An essential property of our formulation is that information is observer dependent: the same object may appear random or structured depending on the computational resources of the observer. For instance, the output of a strong pseudorandom generator appears indistinguishable from true randomness to any polynomial-time observer lacking the secret key (seed), regardless of the algorithm or function class. In other situations, such as chaotic dynamical systems, both apparently random behavior is produced along with structure: the state of the system cannot be predicted precisely over long time-scales, but such observers may still learn meaningful predictive distributions, as shown by the invariant measure in Figure 1 (top right).
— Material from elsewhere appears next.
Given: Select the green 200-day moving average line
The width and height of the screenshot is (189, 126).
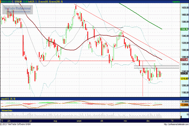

Models trained to represent these distributions are computer programs, and substructures within these programs, like circuits for performing specific tasks, or induction heads (Olsson et al., 2022)Olsson and colleagues, twenty twenty-two, can be reused even for seemingly unrelated data. This view motivates selecting high epiplexity data that induces more structural information in the model, since these structures can then be reused for unseen out-of-distribution (OOD) tasks, as illustrated in Figure 1 (bottom right). We emphasize, however, that epiplexity is a measure of information, not a guarantee of OOD generalization to specific tasks. Epiplexity quantifies the amount of structural information a model extracts, while being agnostic to whether these structures are relevant to a specific downstream task.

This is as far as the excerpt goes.